Discovery attack is the problem. Most organizations have developed rapidly, but the ability to track all changes has not been kept. To catch up with the past and catalog all the past and existing assets, this task is often considered to be in vain, very complex and resource.
However, in view of the potential cost of successful invasion, and any asset is not monitored by any assets that the ability to identify and use exposed assets can lead to catastrophic consequences.
This is also the land of emerging technology such as attack surface management (ASM).
What is an attack surface?
Attackers refers to all hardware, software, saqs, and cloud assets that access processing or store data over the Internet, or it can be considered to be used by network criminals to manipulate the network or system to extract data. Attackers include:
Known Assets: Inventory and Management Assets, such as corporate websites, servers, and content depending on their operation; unknown assets: shadow IT or isolated IT infrastructure, these infrastructure exceeds the security team’s permission range, such as forgotten Development website or marketing website; rogue assets: malicious infrastructure initiated by threats, such as malware, domain names, or pretending domain names or mobile applications, etc. Fourth-party suppliers also introduce major third-party risks and fourth-party risks. Even small suppliers may also lead to large-scale data leakage.

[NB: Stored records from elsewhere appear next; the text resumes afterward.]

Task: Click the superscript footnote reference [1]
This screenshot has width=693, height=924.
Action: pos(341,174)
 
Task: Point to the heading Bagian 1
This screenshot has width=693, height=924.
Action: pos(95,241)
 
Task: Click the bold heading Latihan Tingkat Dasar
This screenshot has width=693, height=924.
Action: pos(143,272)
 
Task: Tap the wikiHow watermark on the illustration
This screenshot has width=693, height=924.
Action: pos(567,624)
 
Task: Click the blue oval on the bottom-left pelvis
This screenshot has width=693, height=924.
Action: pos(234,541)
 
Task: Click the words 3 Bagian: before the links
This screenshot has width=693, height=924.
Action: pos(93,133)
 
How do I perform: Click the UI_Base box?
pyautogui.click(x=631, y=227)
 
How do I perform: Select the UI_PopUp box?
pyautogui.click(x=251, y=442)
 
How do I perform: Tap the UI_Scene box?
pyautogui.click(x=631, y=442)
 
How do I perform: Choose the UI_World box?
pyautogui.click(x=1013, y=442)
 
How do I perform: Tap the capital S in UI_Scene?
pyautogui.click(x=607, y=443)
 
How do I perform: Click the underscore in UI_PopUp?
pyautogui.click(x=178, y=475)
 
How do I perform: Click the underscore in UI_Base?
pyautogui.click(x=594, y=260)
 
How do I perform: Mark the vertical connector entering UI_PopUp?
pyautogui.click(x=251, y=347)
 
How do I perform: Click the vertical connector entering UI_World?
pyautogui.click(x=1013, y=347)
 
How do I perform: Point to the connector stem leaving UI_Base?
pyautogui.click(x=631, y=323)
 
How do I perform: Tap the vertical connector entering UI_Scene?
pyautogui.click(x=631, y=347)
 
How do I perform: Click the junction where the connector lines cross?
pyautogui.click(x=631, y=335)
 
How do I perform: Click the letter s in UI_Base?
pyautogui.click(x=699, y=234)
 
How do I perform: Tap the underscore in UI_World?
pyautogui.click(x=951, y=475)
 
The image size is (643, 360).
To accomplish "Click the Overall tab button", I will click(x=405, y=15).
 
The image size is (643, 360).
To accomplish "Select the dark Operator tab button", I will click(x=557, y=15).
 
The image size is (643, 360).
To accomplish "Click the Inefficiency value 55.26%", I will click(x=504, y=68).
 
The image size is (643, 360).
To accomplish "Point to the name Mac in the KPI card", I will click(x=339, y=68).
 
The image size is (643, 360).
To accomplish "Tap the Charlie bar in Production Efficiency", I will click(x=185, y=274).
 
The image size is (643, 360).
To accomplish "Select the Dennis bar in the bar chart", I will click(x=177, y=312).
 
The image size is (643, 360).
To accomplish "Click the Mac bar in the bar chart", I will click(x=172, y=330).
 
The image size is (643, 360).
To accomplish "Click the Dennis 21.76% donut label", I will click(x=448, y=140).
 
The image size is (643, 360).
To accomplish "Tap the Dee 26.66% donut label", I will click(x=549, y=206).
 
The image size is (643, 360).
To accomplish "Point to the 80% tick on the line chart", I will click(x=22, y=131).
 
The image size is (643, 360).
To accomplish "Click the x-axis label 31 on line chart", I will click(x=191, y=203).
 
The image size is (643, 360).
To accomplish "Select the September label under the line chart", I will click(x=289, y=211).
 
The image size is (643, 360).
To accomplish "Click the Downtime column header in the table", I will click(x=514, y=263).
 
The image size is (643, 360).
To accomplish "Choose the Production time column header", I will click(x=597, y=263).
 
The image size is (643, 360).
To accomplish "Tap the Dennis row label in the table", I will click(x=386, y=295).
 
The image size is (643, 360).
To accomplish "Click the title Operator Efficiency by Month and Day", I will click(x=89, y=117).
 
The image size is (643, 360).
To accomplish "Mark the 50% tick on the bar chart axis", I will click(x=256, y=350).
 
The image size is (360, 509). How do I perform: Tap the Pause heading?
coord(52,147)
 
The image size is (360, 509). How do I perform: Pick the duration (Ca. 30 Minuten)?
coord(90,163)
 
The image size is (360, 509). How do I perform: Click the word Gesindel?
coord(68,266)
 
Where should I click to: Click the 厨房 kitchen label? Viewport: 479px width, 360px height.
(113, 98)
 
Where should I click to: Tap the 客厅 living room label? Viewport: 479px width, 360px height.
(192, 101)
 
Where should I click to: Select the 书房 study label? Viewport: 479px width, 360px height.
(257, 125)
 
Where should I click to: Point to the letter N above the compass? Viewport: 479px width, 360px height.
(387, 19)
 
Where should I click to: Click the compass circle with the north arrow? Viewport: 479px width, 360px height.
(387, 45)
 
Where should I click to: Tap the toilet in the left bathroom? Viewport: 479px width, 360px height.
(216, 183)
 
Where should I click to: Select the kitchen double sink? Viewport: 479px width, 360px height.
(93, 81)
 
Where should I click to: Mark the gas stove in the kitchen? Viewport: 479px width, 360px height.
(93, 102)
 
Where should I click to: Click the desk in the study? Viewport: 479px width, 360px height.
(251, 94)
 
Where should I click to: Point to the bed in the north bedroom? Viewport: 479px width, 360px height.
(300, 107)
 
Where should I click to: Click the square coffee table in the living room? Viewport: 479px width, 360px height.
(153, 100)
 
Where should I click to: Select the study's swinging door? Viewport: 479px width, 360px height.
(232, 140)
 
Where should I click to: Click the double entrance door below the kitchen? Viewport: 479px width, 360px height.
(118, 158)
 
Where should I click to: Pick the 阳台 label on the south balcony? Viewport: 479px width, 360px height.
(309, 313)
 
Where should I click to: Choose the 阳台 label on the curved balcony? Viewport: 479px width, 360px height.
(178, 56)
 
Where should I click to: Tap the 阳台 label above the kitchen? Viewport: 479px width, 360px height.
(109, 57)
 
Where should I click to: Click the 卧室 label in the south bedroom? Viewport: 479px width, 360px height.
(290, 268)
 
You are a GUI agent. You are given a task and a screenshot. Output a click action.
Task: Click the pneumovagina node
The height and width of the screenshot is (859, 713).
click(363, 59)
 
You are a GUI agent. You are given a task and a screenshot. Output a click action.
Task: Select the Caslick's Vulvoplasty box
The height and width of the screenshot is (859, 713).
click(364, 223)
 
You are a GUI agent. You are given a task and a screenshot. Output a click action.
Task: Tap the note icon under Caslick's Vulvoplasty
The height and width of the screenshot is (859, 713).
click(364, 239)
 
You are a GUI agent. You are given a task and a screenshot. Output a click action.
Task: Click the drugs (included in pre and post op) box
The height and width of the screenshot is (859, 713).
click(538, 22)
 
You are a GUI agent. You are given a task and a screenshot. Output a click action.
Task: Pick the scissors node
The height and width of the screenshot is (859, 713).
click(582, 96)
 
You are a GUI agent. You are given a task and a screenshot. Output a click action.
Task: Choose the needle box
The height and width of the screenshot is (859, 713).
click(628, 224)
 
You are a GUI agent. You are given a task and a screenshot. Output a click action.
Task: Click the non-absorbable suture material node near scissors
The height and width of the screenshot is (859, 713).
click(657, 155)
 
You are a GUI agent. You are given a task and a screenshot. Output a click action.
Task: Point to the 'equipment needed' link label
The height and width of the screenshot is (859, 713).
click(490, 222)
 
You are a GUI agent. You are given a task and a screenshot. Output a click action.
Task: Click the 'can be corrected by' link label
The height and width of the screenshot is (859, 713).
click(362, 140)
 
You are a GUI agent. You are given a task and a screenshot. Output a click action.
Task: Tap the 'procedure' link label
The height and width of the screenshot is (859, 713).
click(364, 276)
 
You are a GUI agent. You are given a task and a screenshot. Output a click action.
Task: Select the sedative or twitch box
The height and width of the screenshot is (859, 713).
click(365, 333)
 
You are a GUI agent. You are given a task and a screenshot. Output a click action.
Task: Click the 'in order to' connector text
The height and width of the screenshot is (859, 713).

What is attacking surface management (ASM)?
ASM is a technique for excavating Internet data sets and certification databases, or analog attacker reconnaissance means. Both of these methods are intended to conduct comprehensive analysis of organizational assets found during the investigation, including scanning domains, subfields, IP, ports, shadow ITs, etc. to troubleshoot the Internet-oriented assets, then analyze them to find vulnerabilities And safety hazards.
Advanced ASM includes providing a feasible resolution suggestion for each exposed security hazard, such as cleaning unused and unnecessary assets to reduce the attack surface, or a warning for individuals, informing its email address, can be used for network fishing attacks at any time.
ASM also includes reporting on open source intelligence (Osint), including personal information disclosed in social media, even video, online seminars, public speeches and conferences, may be used in social engineering attacks or phishing Activity.
Attack surface management is very important, it helps prevent and mitigate the risks from the following:
Legacy, Internet of Things and shadow IT assets; phishing and data leaks, etc. Scale attack; infringement of intellectual property; IT assets inherited from M & A activities; supplier management assets.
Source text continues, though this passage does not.